Data records
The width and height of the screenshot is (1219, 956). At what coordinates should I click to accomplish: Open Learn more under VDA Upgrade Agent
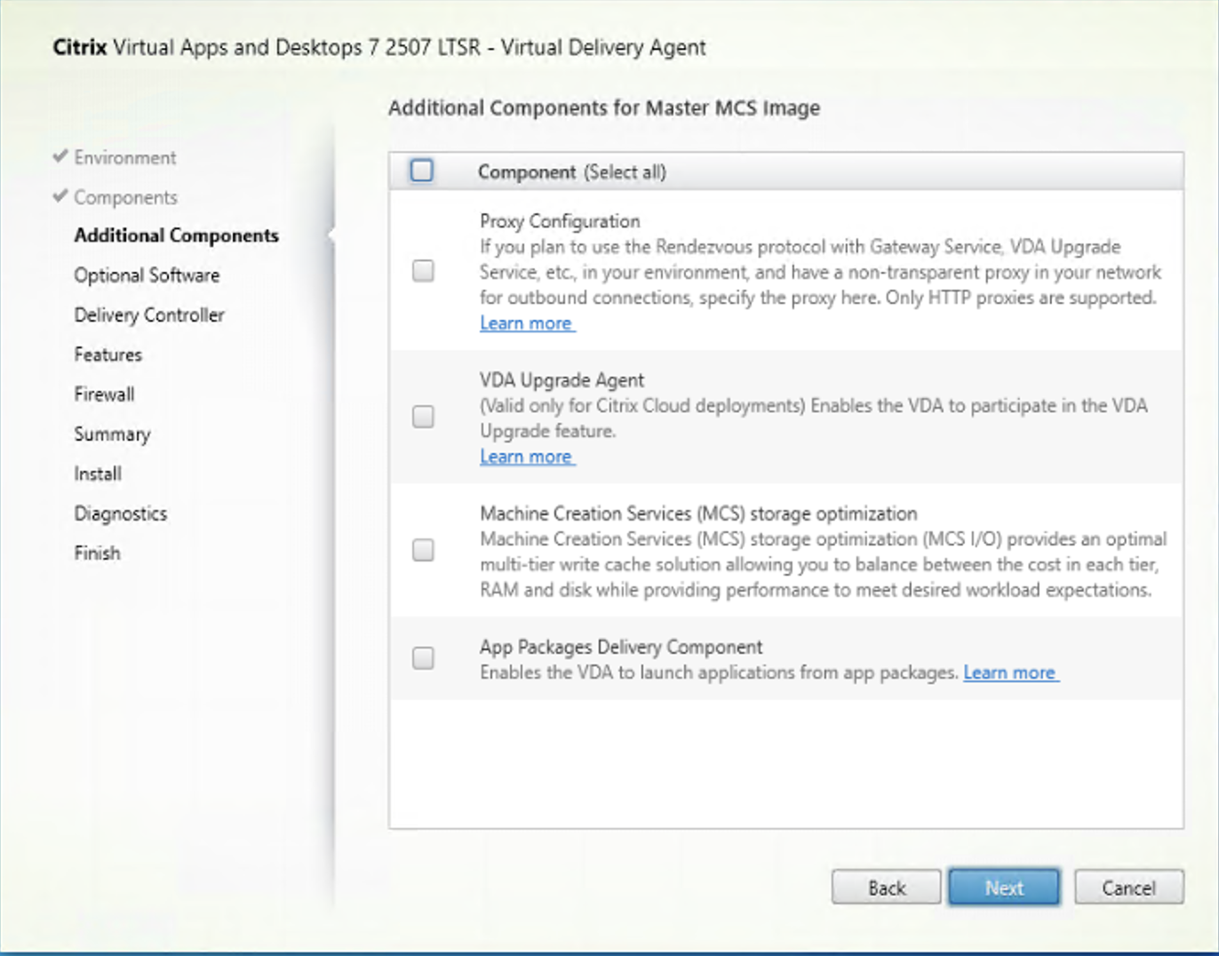click(526, 456)
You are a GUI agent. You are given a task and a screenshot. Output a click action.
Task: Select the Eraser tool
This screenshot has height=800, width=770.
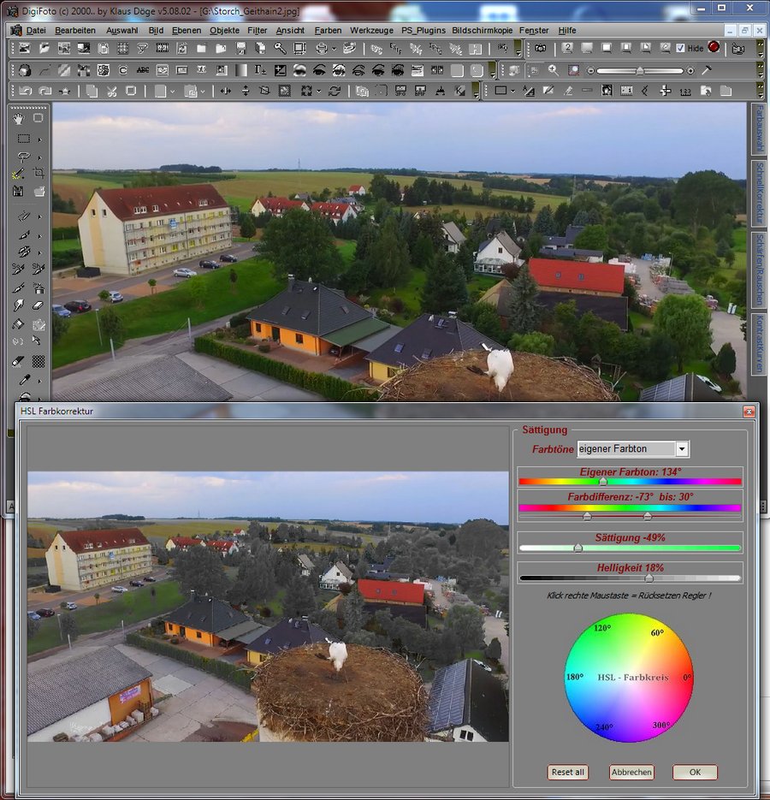pos(39,305)
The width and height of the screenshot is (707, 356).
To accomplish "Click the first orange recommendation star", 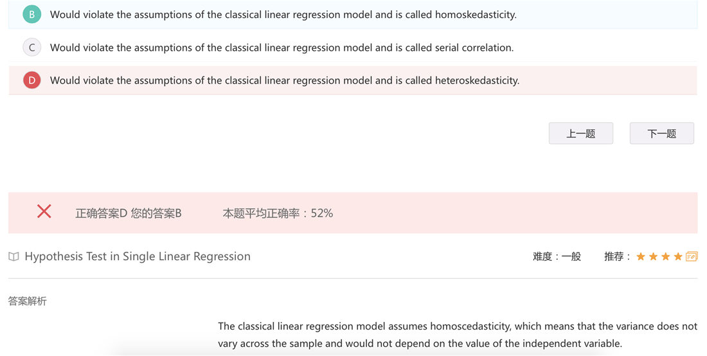I will 641,256.
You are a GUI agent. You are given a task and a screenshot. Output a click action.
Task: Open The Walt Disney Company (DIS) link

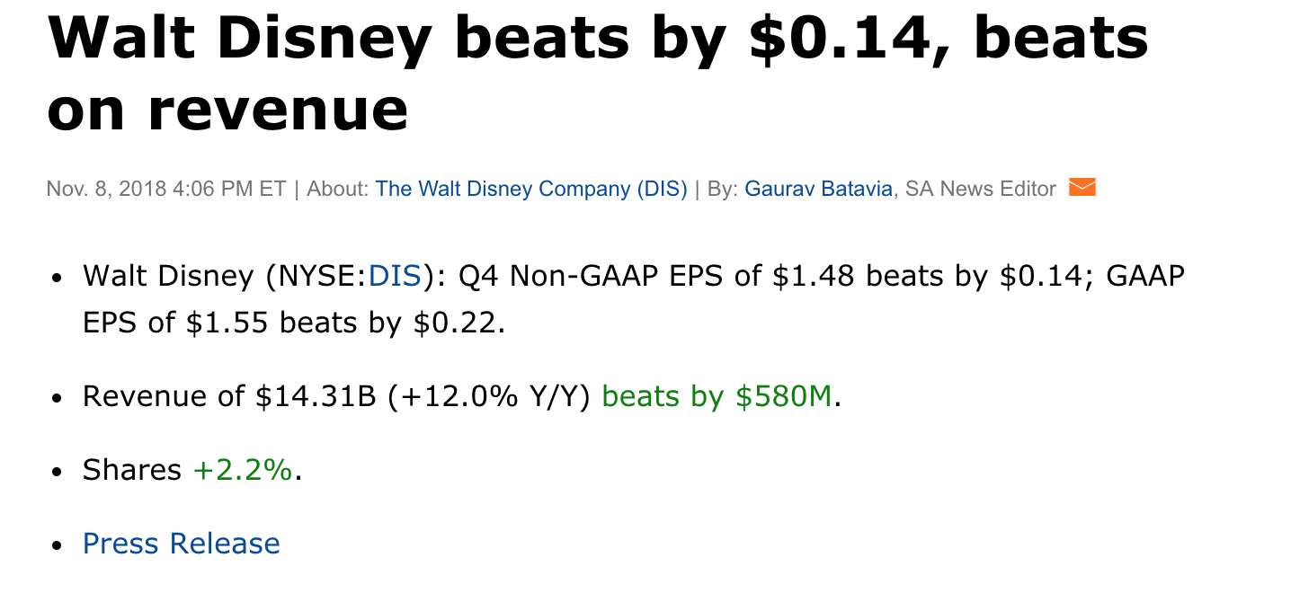[530, 189]
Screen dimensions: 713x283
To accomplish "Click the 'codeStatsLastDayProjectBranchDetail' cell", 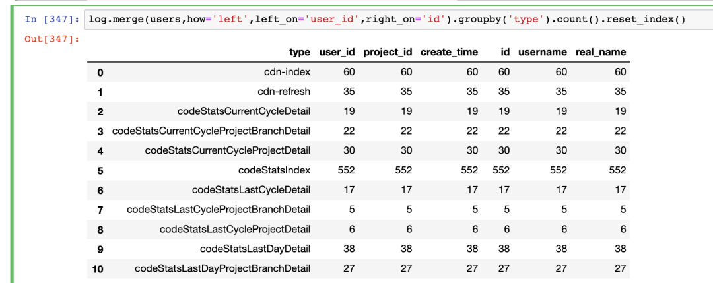I will (222, 269).
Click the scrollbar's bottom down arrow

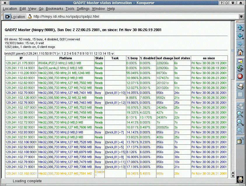(232, 176)
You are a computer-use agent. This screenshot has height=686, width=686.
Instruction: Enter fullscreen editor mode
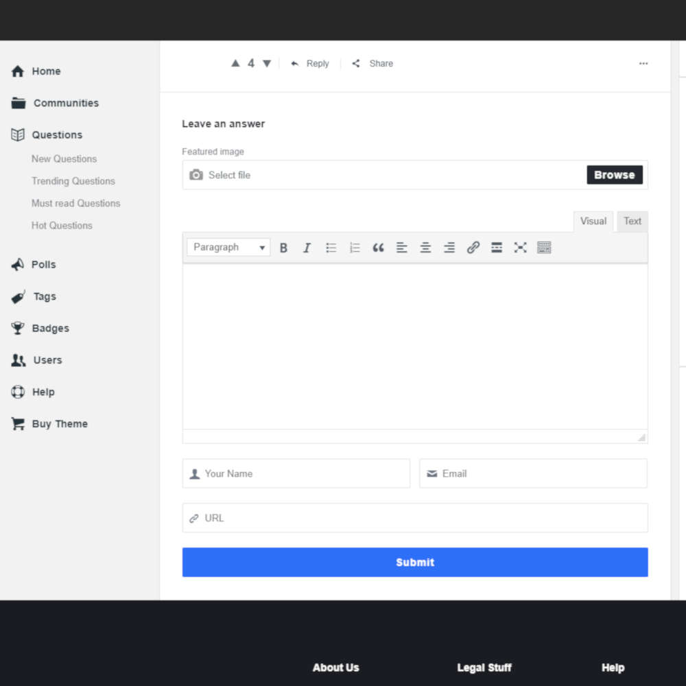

#### GIVEN INSTRUCTION:
Format the data as a numbered list, starting at the line that contains "You are a computer-use" and continuing through the end of the data, with blank lines left out. Leave the pictures out of the answer.

#### WRITTEN RESPONSE:
1. You are a computer-use agent. This screenshot has height=686, width=686.
2. Instruction: Enter fullscreen editor mode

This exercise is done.